BEGIN MATERIAL PROVIDED

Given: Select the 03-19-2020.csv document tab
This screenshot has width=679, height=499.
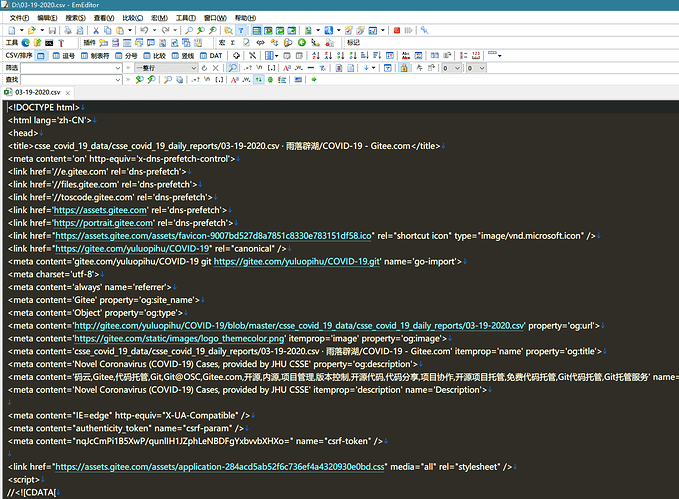Looking at the screenshot, I should [37, 91].

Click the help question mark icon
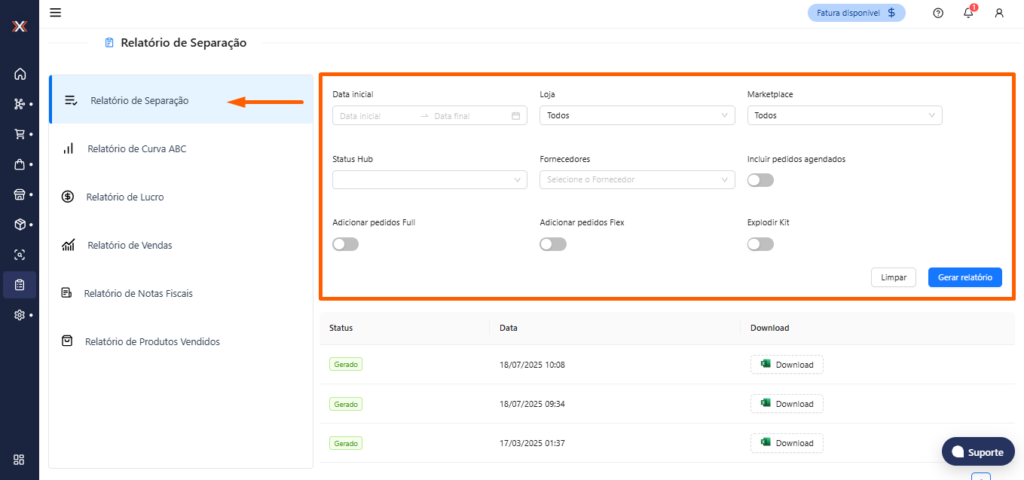pos(937,13)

END MATERIAL PROVIDED

* **EXERCISE DESCRIPTION**: The entries above must be restated exactly in the answer, and the pictures left out.

* **ANSWER FOR THIS EXERCISE**:
Given: Select the 03-19-2020.csv document tab
This screenshot has width=679, height=499.
Looking at the screenshot, I should [37, 91].

Click the help question mark icon
pos(937,13)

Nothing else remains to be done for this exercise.